• _Yönerge_
Aşağıdaki ticari alacak davasına ait mahkeme kararını lütfen son cümlesinin ardından sürdürün.

• _Metin alıntısı_
========================================
Emsal Mahkeme Kararı Bursa 1. Asliye Ticaret Mahkemesi 2016/366 E. 2021/613 K. 08.06.2021 T.

Görüntülediğiniz mahkeme kararı kesinleşmiş bir karardır.

TÜRK MİLLETİ ADINA
T.C.
BURSA
1.ASLİYE TİCARET MAHKEMESİ
GEREKÇELİ KARAR

ESAS NO : 2016/366 Esas
KARAR NO : 2021/613

HAKİM : ..
KATİP : … …

DAVACI : … –

VEKİLİ : Av. ….
DAVALI : … –

VEKİLİ : Av. …..
DAVA : Alacak (Ticari Satımdan Kaynaklanan)
DAVA TARİHİ : 18/03/2015
KARAR TARİHİ : 08/06/2021
GEREKÇELİ KARARIN
YAZILDIĞI TARİH : 21/06/2021
Mahkememizde görülen davanın açık yargılamasında,
GEREĞİ DÜŞÜNÜLDÜ:
Davacı vekili dava dilekçesinde özetle: davacı şirket ve davalı şirket arasında iş sahibi prens Saud El- Kahabere ait Çengelköy – Üsküdar adresinde bulunan Sultan Makamı projesine ilişkin 3 adet villanın tadilat işi için işbirliği yapılması hususunda sözleşme imzalandığı sözleşmeye göre inşaatın 2014 Aralık veya 2015 Ocak ayı ortalarında tmamalanması planlanarak bu konuda anlaşmaya varıldığı fakat işverenden kaynaklanan sebeplerle işin tamamlanmasının 2015 yılı Mart ayına kadar uzadığı ayrıca bu tarihte sözleşmenin usulüne uygun yerine getirilmediği eksik ifa olduğu ve bu eksikliklerin davacı tarafça tamamlandığını davalı şirketin 2014 Kasım ayında işverenden avans ve hakedişler olarak toplam 4.583.321,06 USD tahsil edildiğini davacı tarafından yapılan genel giderlerin mahsubuna ilişkin ödemelerin davalı tarafça yapılmadığının bu nedenle fazlaya dair hakları saklı kalmak kaydıyla 100.000,00 TL nin davalıdan tahsili ile davacıya verilmesini talep ve dava etmiştir.
========================================
• _Verilen satırlar_
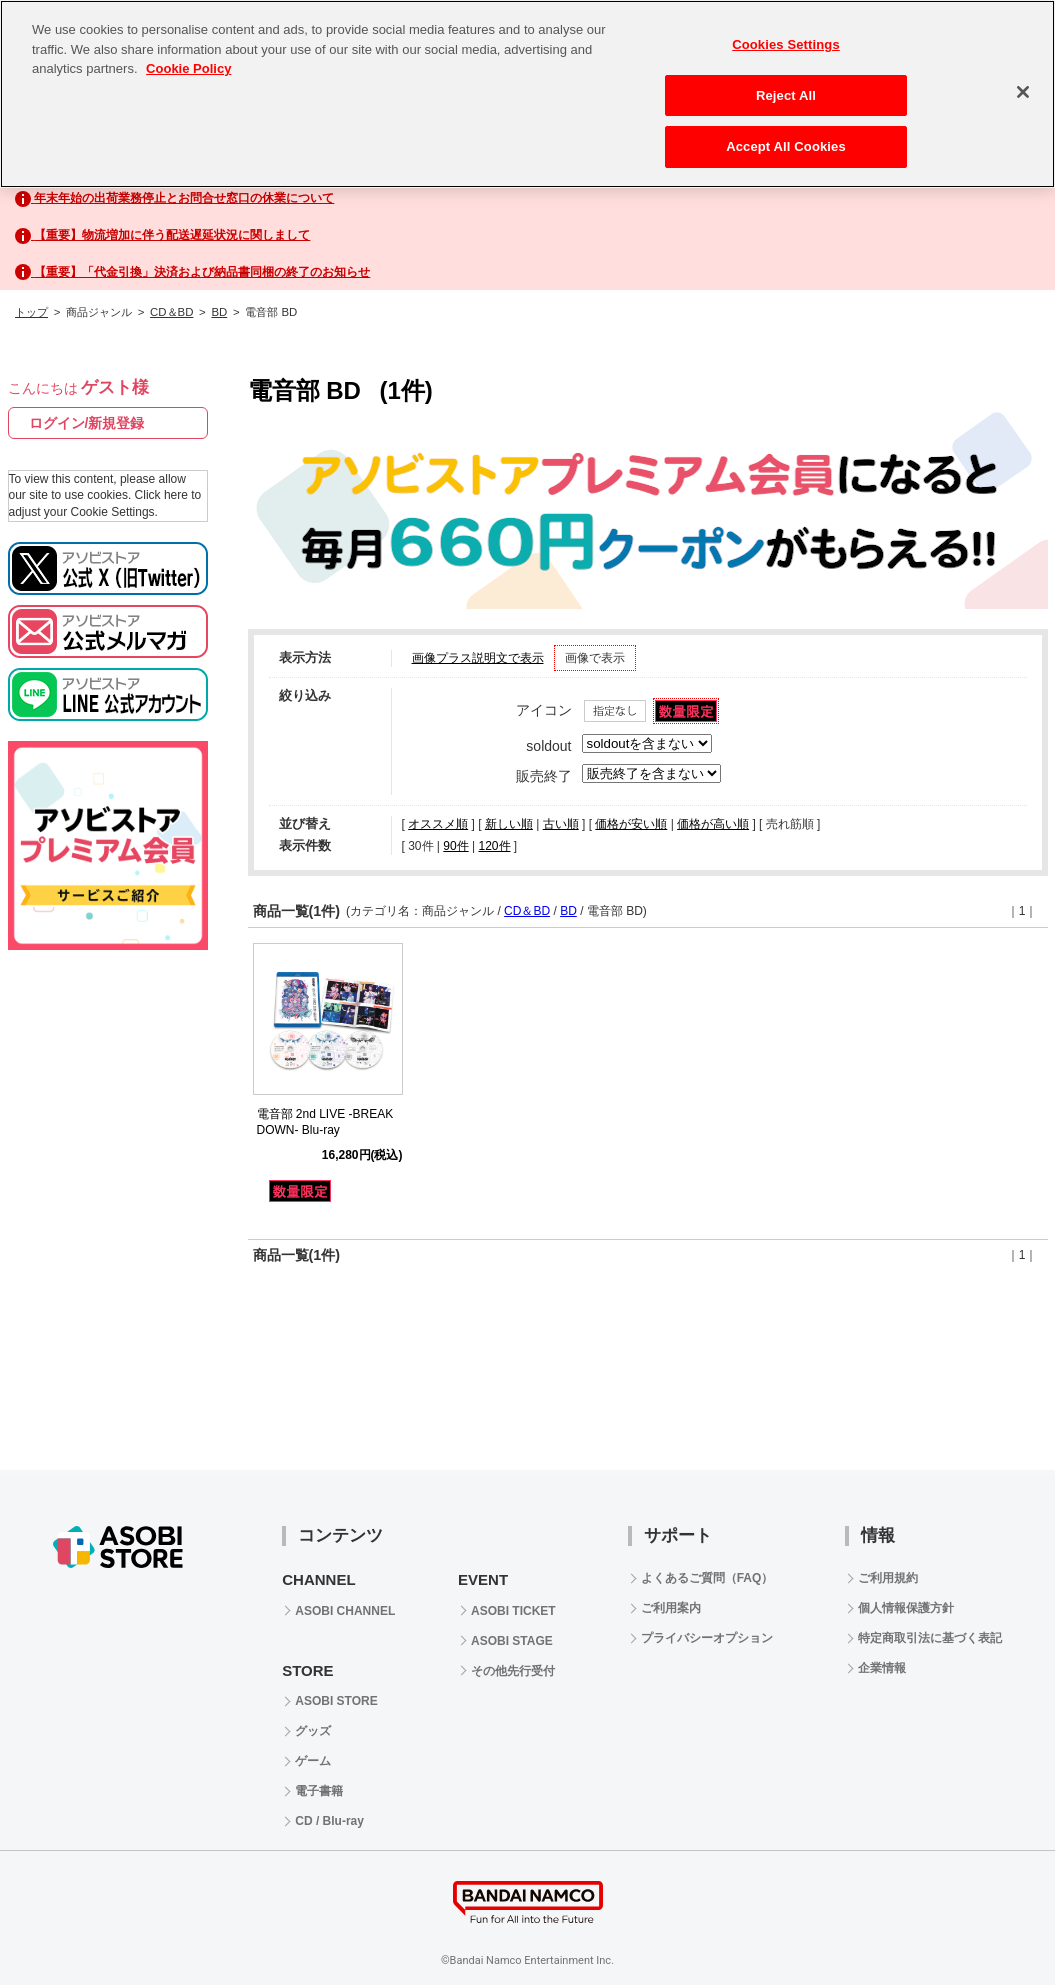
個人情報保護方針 (906, 1608)
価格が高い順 (713, 824)
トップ (31, 312)
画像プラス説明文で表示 (478, 658)
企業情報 (882, 1668)
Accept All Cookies (786, 146)
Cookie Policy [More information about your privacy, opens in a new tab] (188, 68)
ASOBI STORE (336, 1701)
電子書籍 (319, 1791)
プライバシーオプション (707, 1638)
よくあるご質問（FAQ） (707, 1578)
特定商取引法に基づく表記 (930, 1638)
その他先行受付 (513, 1671)
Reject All (786, 95)
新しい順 (509, 824)
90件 (455, 846)
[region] (527, 94)
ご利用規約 (888, 1578)
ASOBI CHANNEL (345, 1611)
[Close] (1023, 92)
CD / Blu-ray (329, 1821)
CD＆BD (171, 312)
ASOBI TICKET (513, 1611)
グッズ (313, 1731)
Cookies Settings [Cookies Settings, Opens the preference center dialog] (786, 44)
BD (219, 312)
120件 (494, 846)
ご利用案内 (671, 1608)
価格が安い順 (631, 824)
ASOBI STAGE (512, 1641)
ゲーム (313, 1761)
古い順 (561, 824)
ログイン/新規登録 (87, 423)
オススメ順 (438, 824)
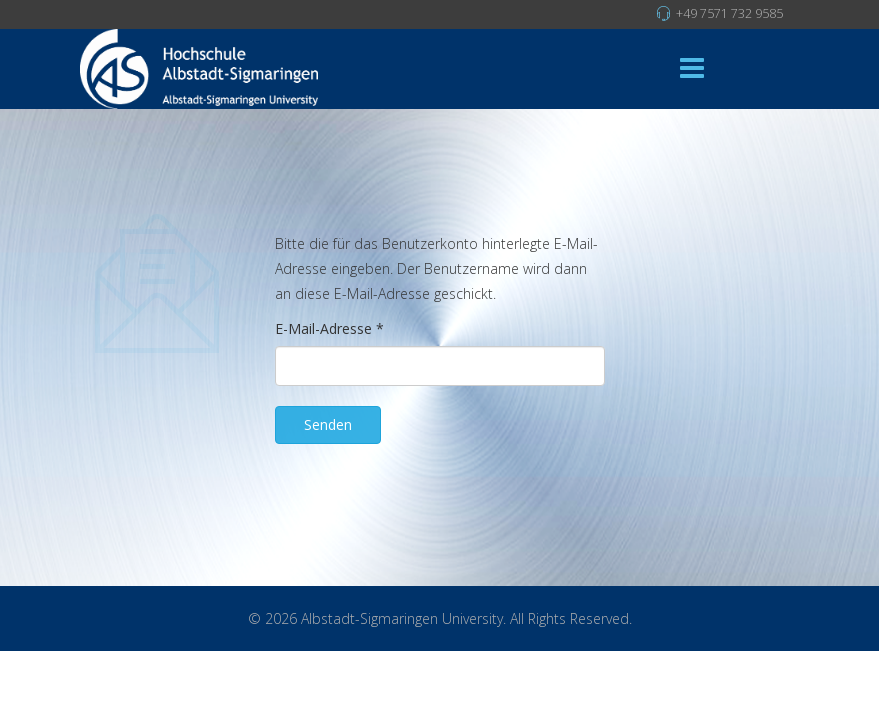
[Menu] (692, 69)
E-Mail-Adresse (329, 328)
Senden (328, 424)
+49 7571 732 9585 (729, 13)
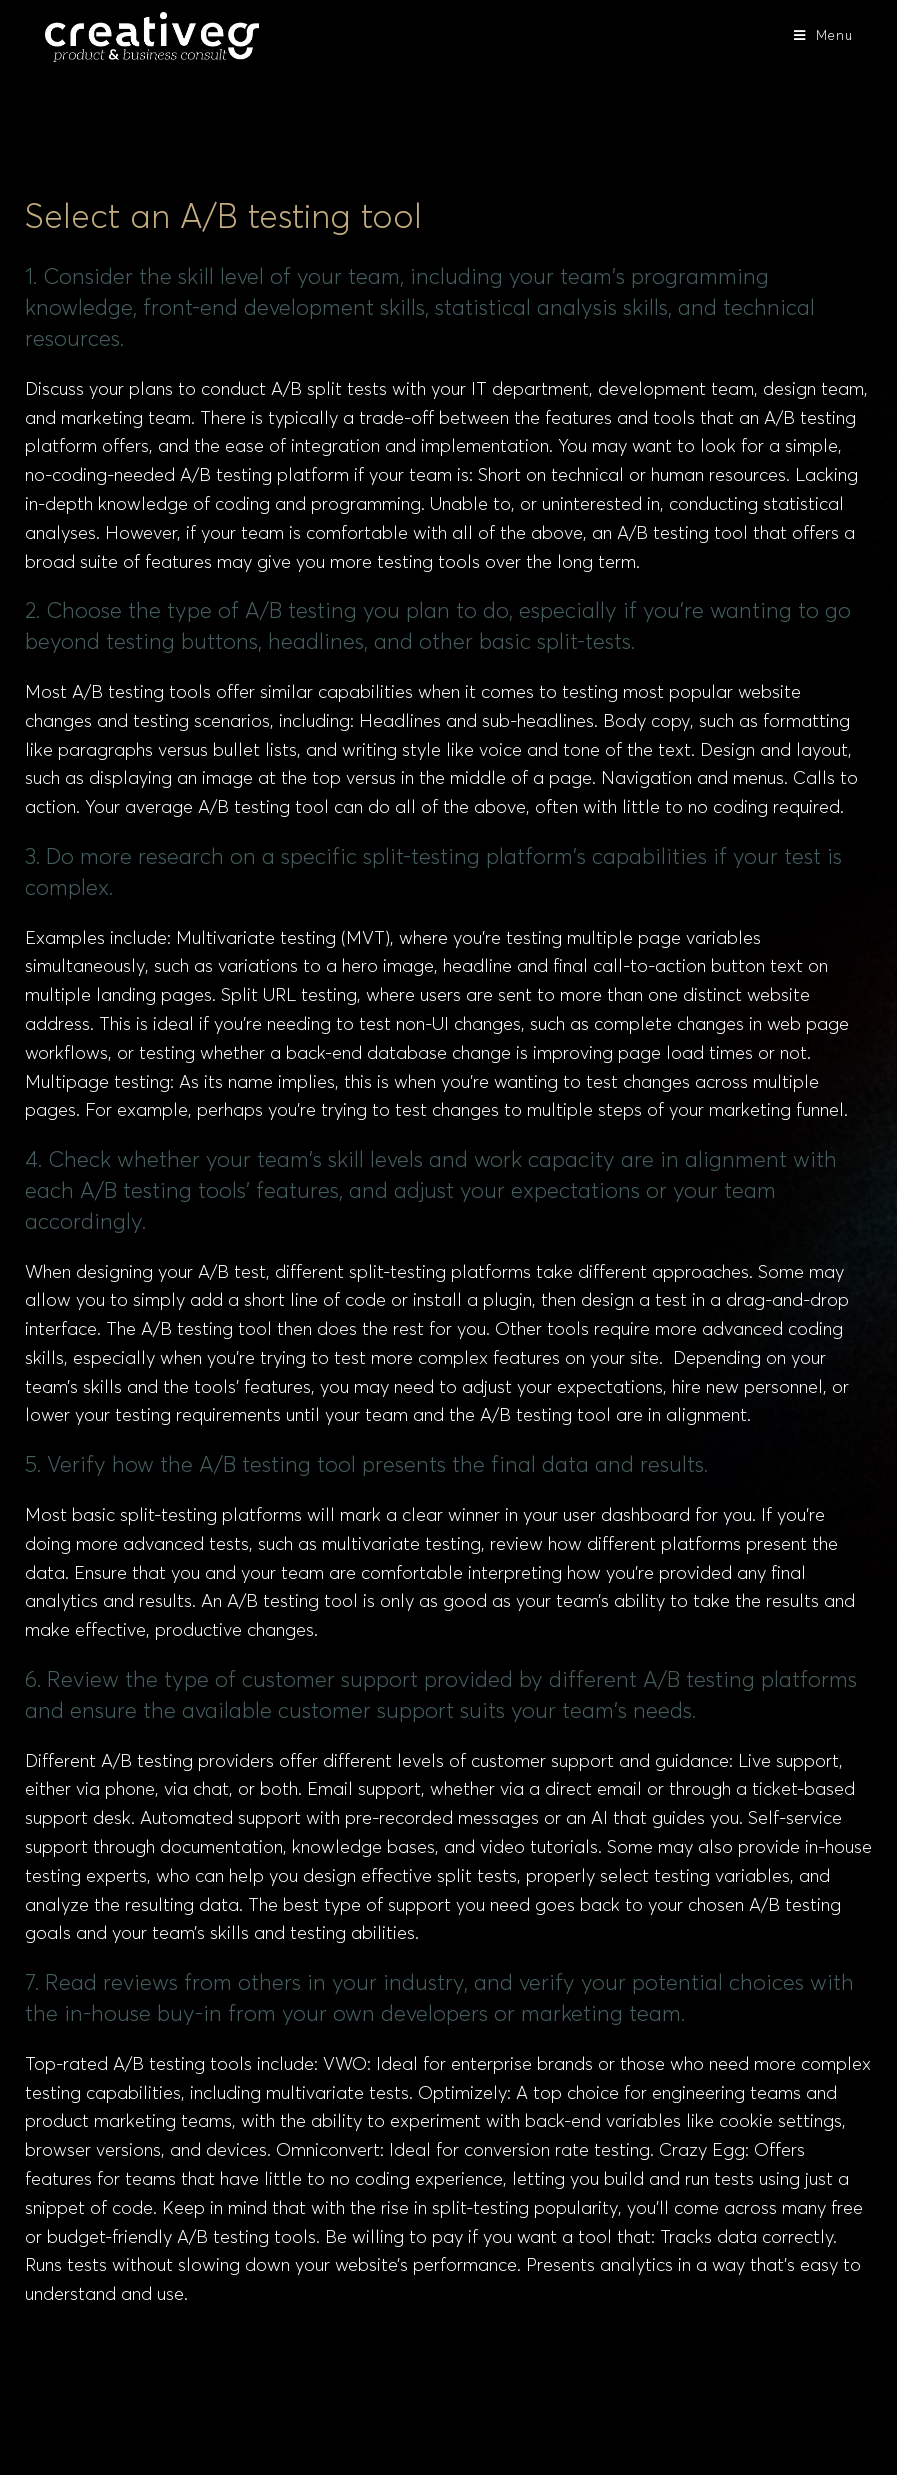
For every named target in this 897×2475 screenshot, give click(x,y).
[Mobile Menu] (823, 36)
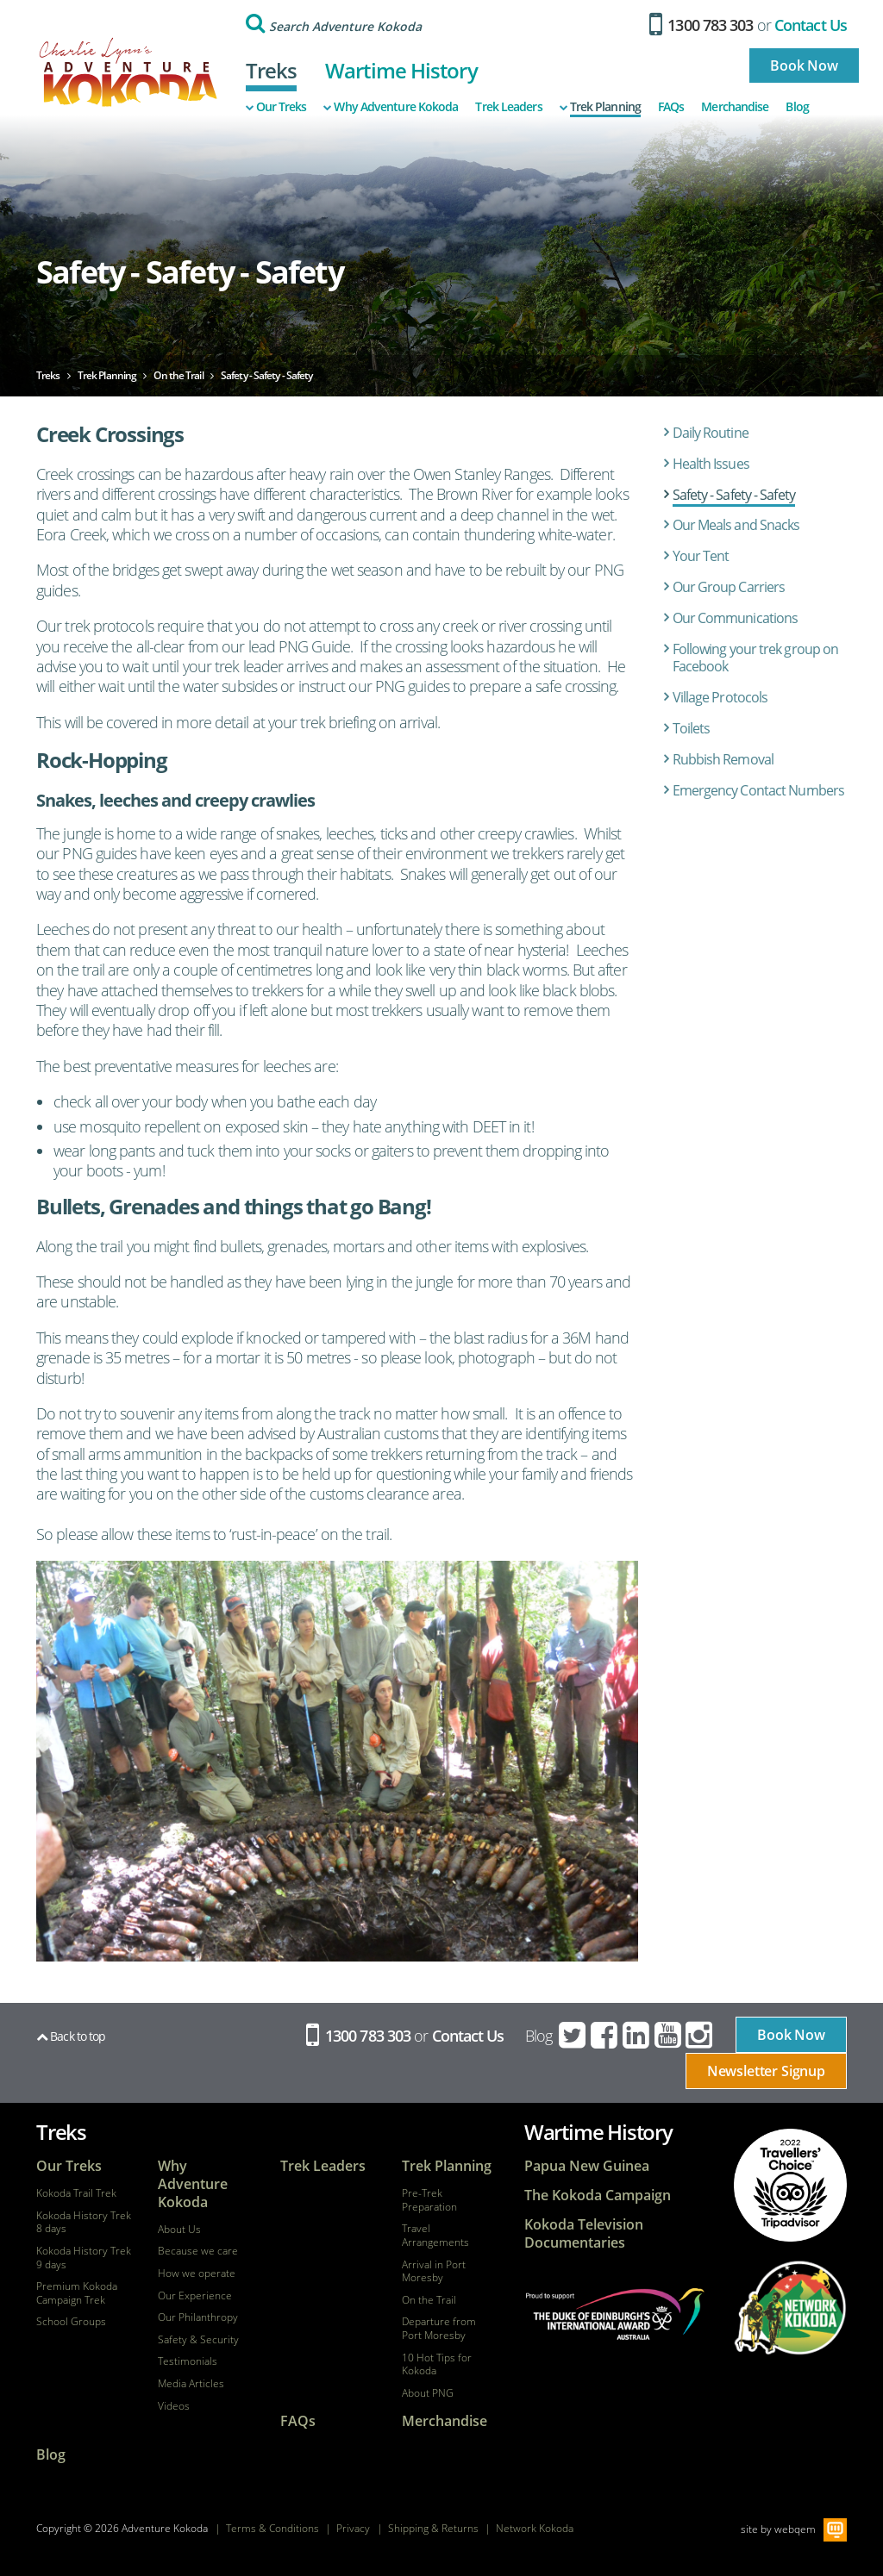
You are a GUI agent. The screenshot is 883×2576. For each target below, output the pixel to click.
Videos (174, 2406)
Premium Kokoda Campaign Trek (76, 2293)
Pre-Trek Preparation (429, 2199)
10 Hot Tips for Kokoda (437, 2364)
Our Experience (195, 2296)
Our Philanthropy (198, 2317)
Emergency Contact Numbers (759, 790)
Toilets (692, 728)
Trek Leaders (508, 107)
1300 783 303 (701, 25)
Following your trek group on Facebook (756, 658)
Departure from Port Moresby (439, 2328)
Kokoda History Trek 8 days (83, 2222)
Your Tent (701, 555)
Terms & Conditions (272, 2528)
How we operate (196, 2273)
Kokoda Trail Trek (76, 2193)
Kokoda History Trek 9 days (83, 2257)
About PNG (428, 2393)
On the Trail (429, 2300)
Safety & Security (198, 2340)
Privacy (353, 2528)
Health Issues (711, 463)
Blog (797, 107)
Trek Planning (600, 107)
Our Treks (276, 107)
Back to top (70, 2036)
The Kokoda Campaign (597, 2195)
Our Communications (735, 617)
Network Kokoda (534, 2528)
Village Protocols (720, 697)
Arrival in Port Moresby (434, 2271)
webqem (795, 2529)
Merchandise (734, 107)
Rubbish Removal (723, 759)
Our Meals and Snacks (736, 524)
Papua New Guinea (586, 2166)
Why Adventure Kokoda (390, 107)
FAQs (671, 107)
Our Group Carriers (729, 586)
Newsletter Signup (766, 2070)
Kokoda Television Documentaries (583, 2234)
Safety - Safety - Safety (734, 494)
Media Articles (191, 2384)
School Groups (71, 2322)
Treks (271, 70)
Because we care (198, 2251)
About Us (179, 2229)
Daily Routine (710, 432)
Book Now (804, 65)
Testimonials (187, 2361)
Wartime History (401, 70)
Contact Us (810, 25)
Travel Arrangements (435, 2235)
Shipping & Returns (433, 2528)
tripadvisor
========================================
• _Sonuç aşağıda_
Davalı vekili cevap dilekçesinde özetle; yetki itirazında bulunduğunu, taraflar arasında sözleşme konusunda uyuşmazlık olmadığını davacı tarafın sözleşmeye aykırı davranarak işi yarım bıraktığını ve davalı şirketi büyük bir maddi sıkıntıya düşürdüğüne ilişkin davalı tarafla yaptığı yazışmaların davalı şirketi sözleşmenin feshi aşamasına getirdiğini ve davalı şirketin ticari itibarının kaybolmasına neden olduğunu , davacı şirketin masraf alacağı bulunmadığını davalı şirketin hali hazırda davacı şirketten 365.713,00 TL avans alacağının olduğunu bu nedenle davanın reddine karar verilmesi gerektiğini beyan etmiştir.
Delillerin Değerlendirilmesi Ve Gerekçe;
Taraflar arasındaki uyuşmazlık sözleşme gereklerini yerine getirmemek eksik ifadan kaynaklanmaktadır. Taraflar arasındaki sözleşme eser sözleşmesidir.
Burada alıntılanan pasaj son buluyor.